Tour à tour taxés de profiteurs ou de boucs émissaires de la crise, les traders et autres brokers se voient contraints de concilier appétit pour le risque et respect des règles.

Le Monde.fr | • Mis à jour le | Par Anna Villechenon

Il y a cinq ans, la banque d’affaire américaine Lehman Brothers mettait la clé sous la porte, provoquant un séisme financier d’une rare ampleur. Pointée du doigt, l’industrie financière, et particulièrement la finance de marché et d’investissement, dont les traders et autres courtiers, ont tour à tour été considérés comme les profiteurs et les boucs émissaires d’un système sans morale.

Si la régulation du secteur est en cours, qu’en est-il du recrutement des acteurs de la finance, dont la responsabilité fait toujours débat?

“ÉMERGENCE D’UN DEVOIR DE VIGILANCE”

Pour Rémi Legrand, associé au sein du cabinet de conseil Eurogroup Consulting, le système a changé : “L’accent a été mis sur la capacité du candidat à respecter les règles (“compliance”). Cette sensibilité était très peu développée avant la crise. C’est une forme de réponse des banques, mais elle est encore insuffisante. Il s’agit de faire évoluer les comportements, c’est une question de responsabilité individuelle”, qui passe entre autres, selon lui, par la formation et l’exemplarité au niveau du management.

FMT Consulting, chasseur de tête en finance de marché et en informatique financière, admet “faire beaucoup plus attention à la façon dont le candidat évalue les risques sur le marché et à sa façon de réagir face à des mouvements importants et soudains”, à l’aide notamment de logiciels de simulation, qui évaluent le stress généré par ce type de tâche.

Sauf que la prise de risque fait aussi partie du jeu sur ces postes. “Il est évident que si un trader ne prend pas de risques, calculés bien sûr, la banque ne gagne pas d’argent, souligne Patricia Bravin, fondatrice de FMT Consulting.
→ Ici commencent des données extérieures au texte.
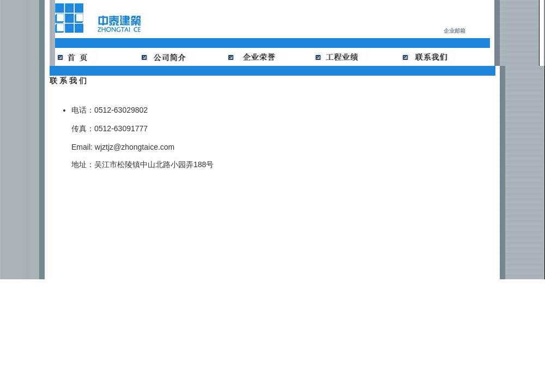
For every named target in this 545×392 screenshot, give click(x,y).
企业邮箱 (455, 30)
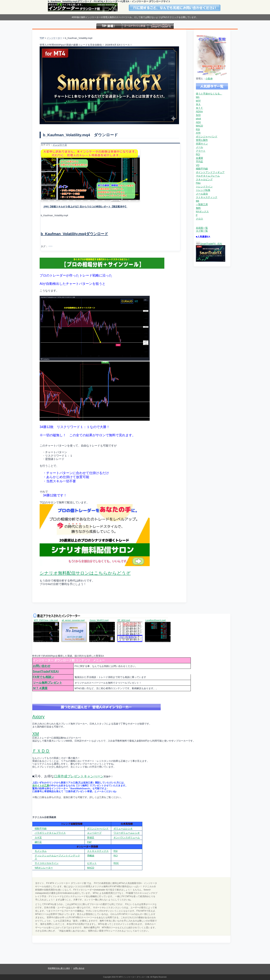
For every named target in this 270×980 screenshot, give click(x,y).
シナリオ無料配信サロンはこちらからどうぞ (85, 573)
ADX (198, 122)
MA (198, 97)
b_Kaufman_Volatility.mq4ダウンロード (74, 234)
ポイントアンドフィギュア (210, 172)
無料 (198, 208)
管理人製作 (202, 140)
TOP (42, 38)
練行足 (38, 842)
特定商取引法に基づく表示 (59, 968)
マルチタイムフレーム (208, 176)
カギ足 (38, 837)
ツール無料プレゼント (48, 682)
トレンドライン (204, 186)
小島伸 (209, 78)
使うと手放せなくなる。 (209, 94)
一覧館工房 (202, 204)
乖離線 (91, 856)
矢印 (198, 115)
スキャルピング (204, 179)
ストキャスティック (206, 197)
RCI (198, 154)
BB (197, 201)
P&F (89, 842)
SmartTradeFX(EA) (46, 671)
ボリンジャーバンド (206, 136)
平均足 (199, 161)
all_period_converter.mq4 (73, 620)
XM (35, 733)
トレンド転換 (203, 190)
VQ (197, 165)
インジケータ (60, 145)
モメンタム (41, 851)
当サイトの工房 (41, 785)
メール (199, 147)
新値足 (91, 837)
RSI (198, 129)
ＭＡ (198, 104)
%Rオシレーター (44, 867)
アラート (200, 151)
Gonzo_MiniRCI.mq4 (99, 620)
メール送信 (202, 194)
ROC (116, 863)
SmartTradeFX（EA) (211, 243)
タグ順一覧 (202, 231)
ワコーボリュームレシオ (127, 833)
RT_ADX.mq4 (124, 620)
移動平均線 (202, 169)
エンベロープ (94, 833)
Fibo (198, 183)
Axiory (38, 716)
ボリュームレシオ (123, 828)
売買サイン (202, 143)
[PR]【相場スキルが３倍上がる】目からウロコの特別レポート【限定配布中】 (85, 207)
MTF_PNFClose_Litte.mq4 (46, 620)
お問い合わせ (41, 666)
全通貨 (199, 158)
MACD (199, 126)
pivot (198, 118)
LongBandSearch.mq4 (156, 620)
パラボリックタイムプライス (50, 833)
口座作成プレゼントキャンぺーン (79, 776)
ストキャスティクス (98, 851)
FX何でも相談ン (43, 677)
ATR (198, 133)
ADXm (199, 111)
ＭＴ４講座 (40, 688)
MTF (198, 100)
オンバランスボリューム (127, 837)
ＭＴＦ (199, 108)
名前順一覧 (202, 228)
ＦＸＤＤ (41, 751)
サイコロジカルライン (46, 863)
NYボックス (202, 212)
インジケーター (54, 38)
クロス (199, 218)
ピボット (92, 863)
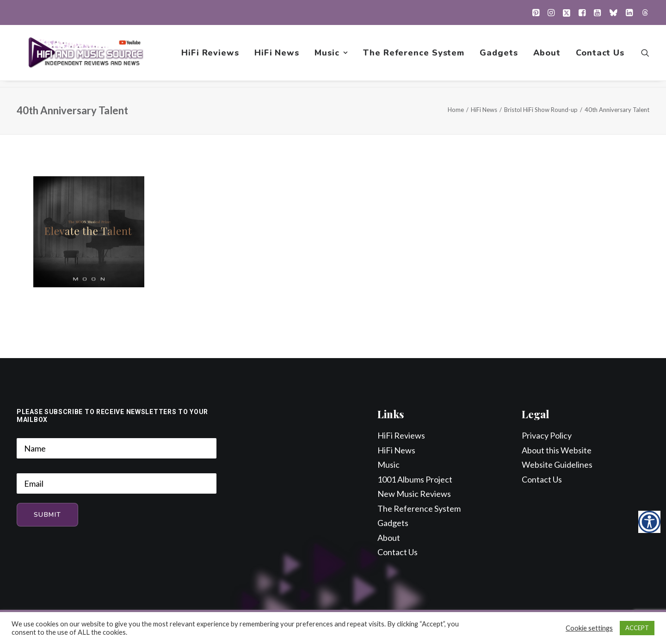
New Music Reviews (414, 494)
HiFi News (277, 56)
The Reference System (413, 56)
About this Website (556, 451)
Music (331, 56)
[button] (536, 12)
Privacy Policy (547, 436)
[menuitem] (536, 12)
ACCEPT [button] (637, 628)
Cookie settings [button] (589, 628)
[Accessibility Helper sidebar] (649, 522)
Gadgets (499, 56)
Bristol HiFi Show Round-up (541, 110)
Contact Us (600, 56)
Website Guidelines (557, 465)
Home (456, 110)
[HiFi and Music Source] (86, 56)
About (547, 56)
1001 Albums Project (415, 480)
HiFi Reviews (210, 56)
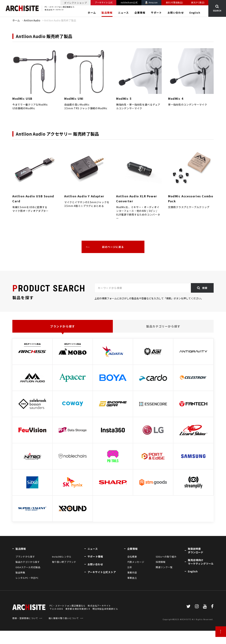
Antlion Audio (32, 20)
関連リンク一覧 (164, 567)
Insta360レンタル (62, 556)
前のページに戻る (113, 247)
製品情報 (107, 12)
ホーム (92, 12)
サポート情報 (95, 556)
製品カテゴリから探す (27, 562)
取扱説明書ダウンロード (196, 550)
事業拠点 (132, 578)
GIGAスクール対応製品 (28, 567)
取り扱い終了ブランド (64, 562)
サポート (156, 12)
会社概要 (132, 556)
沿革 (130, 567)
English (195, 12)
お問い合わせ (176, 12)
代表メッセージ (136, 562)
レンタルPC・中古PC (27, 578)
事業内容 (132, 572)
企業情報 (140, 12)
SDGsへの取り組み (166, 556)
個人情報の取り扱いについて (64, 631)
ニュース (123, 12)
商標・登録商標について (25, 631)
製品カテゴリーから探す (163, 326)
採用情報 (161, 562)
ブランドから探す (62, 326)
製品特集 (20, 572)
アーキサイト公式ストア (102, 572)
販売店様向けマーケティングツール (201, 562)
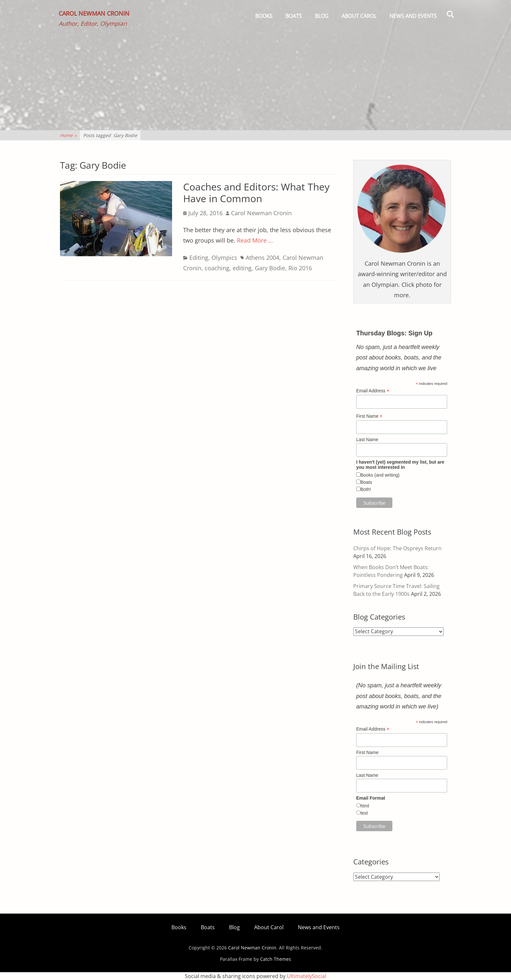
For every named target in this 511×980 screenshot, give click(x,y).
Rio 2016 (300, 268)
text (364, 813)
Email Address (373, 391)
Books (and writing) (380, 475)
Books (264, 16)
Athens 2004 (262, 258)
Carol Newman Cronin (95, 15)
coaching (217, 268)
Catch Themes (275, 959)
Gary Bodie (270, 268)
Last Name (367, 439)
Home (68, 135)
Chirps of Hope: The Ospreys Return (398, 548)
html (365, 806)
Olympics (224, 258)
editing (242, 268)
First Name (369, 416)
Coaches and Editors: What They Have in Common (256, 192)
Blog (322, 16)
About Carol (359, 16)
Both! (366, 489)
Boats (294, 16)
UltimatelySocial (307, 976)
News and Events (413, 16)
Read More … (255, 240)
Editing (199, 258)
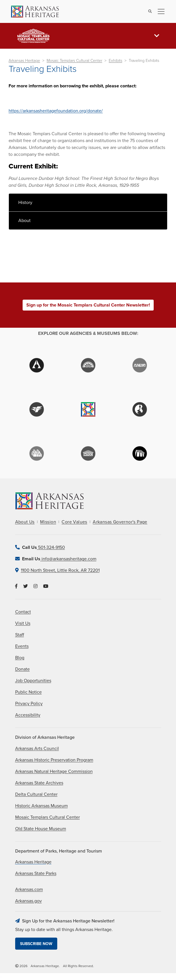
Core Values (74, 522)
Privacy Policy (29, 703)
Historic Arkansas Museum (41, 806)
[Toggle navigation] (159, 11)
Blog (20, 657)
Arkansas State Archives (39, 783)
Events (22, 646)
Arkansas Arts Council (37, 748)
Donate (22, 669)
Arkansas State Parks (36, 873)
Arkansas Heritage (24, 60)
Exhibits (115, 60)
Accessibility (28, 715)
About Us (25, 522)
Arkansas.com (29, 889)
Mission (48, 522)
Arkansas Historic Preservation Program (54, 760)
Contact (23, 612)
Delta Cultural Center (36, 794)
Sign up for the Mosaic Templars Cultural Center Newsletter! (88, 305)
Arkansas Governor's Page (120, 522)
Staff (19, 635)
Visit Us (23, 623)
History (25, 202)
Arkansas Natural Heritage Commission (54, 771)
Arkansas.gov (29, 901)
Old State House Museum (41, 829)
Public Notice (29, 692)
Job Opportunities (33, 681)
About (24, 220)
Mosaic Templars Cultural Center (75, 60)
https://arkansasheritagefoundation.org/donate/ (55, 111)
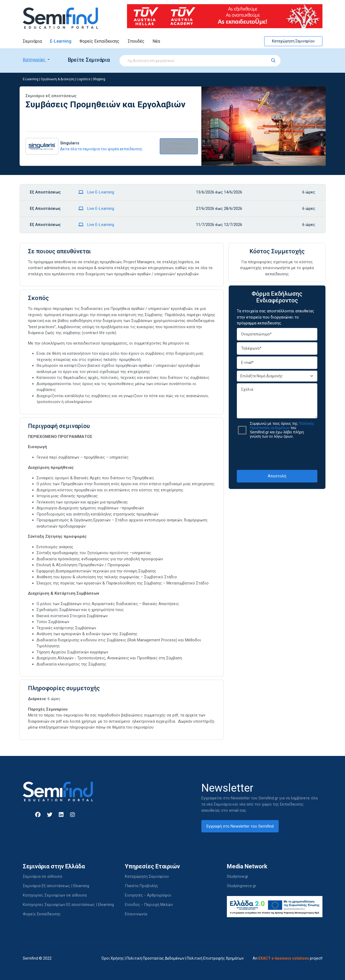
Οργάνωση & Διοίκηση (58, 79)
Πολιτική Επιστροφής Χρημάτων (215, 958)
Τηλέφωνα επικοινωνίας (179, 146)
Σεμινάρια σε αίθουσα (42, 876)
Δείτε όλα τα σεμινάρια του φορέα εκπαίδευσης (101, 149)
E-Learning (61, 41)
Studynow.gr (238, 876)
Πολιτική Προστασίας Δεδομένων (155, 958)
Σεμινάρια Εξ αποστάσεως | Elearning (56, 886)
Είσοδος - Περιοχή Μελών (149, 904)
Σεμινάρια (32, 41)
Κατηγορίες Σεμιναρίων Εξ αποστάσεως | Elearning (68, 904)
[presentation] (278, 454)
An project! (288, 958)
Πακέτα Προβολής (141, 886)
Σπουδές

Le chiffre d’affaires généré par le candidat et la taille de son portefeuille de clients entrent aussi en jeu. Le tout est de trouver une personne expérimentée, bien formée et avec la tête sur les épaules, sachant gérer au mieux ses positions.”

PAS DE “RÉVOLUTION”

Denis Marcadet, fondateur de Vendôme Associés et chasseur de têtes spécialisé dans les métiers de la finance, a de son côté observé une systématisation des tests, souvent à l’aide de logiciels, de la part des établissements bancaires pour les postes techniques, particulièrement en “front office”, dont le recrutement a doucement repris “après trois-quatre ans de disparition”, liée à la réduction des effectifs sur la place bancaire française.

Sélectionner moins de candidats, mais mieux, tel est l’enjeu du recrutement post-crise. “Il y a moins de postes mais aussi moins de candidats. Les grilles de sélection sont plus orientées vers le contrôle des risques, souligne M. Marcadet. Les établissements ont dû beaucoup investir dans ce domaine sous la pression des institutions financières françaises et européennes”, dans le cadre de la réforme du secteur, souligne-t-il.

Pour autant, Vincent Picard, associé au sein du cabinet de recrutement Fed Finance, spécialisé dans la finance, n’a “pas le sentiment qu’il y ait eu une révolution en matière de recrutement. Il y a certes plus de contrôle administratif, comme l’examen des fiches de paie, le casier judicaire, les diplômes. Mais, par exemple, il n’y a pas plus de questions liées à l’éthique, qui reste une valeur subjective impossible à évaluer, contrairement aux compétences ou à la personnalité.”

“UN MONDE TRÈS SOLIDAIRE”

Même s’il est difficile d’évaluer à quel point l’aspect moral est pris en compte par les recruteurs, l’éthique financière est aujourd’hui au cœur de cours spécifiques dans les écoles de commerce. Selon Alain Anquetil, philosophe et professeur d’éthique des affaire à l’Essca, “pour que la sensibilisation des étudiants soit efficace, il est important qu’ils réfléchissent vraiment à la manière dont ils conçoivent le rôle de l’éthique dans leur futur métier”. Pour cela, il faut “traiter les causes de leur propre scepticisme sur la place de l’éthique dans les affaires, avant de leur proposer de bonnes manières de pratiquer leur métier”.

Traitée – trop ? – en amont, alors que l’étudiant n’est pas encore de plain-pied dans le monde professionnel, cette question n’est peu, voire plus du tout, abordée par les recruteurs, qui ont tendance à éviter toute autocritique sur leur rôle dans la crise. “Tout le monde a été touché et a donc un avis sur la question, mais ce n’est pas le sujet d’un recrutement, même si cela peut être évoqué au fil de la conversation”, estime un chasseur de tête, qui parle sous le couvert de l’anonymat.

Un autre n’hésite pas à déclarer que “si un trader met en cause le rôle des établissements financiers, c’est qu’il s’est trompé de métier, car la finance est un monde très solidaire”. Les banques contactées par Le Monde.fr n’ont pas donné suite à nos sollicitations.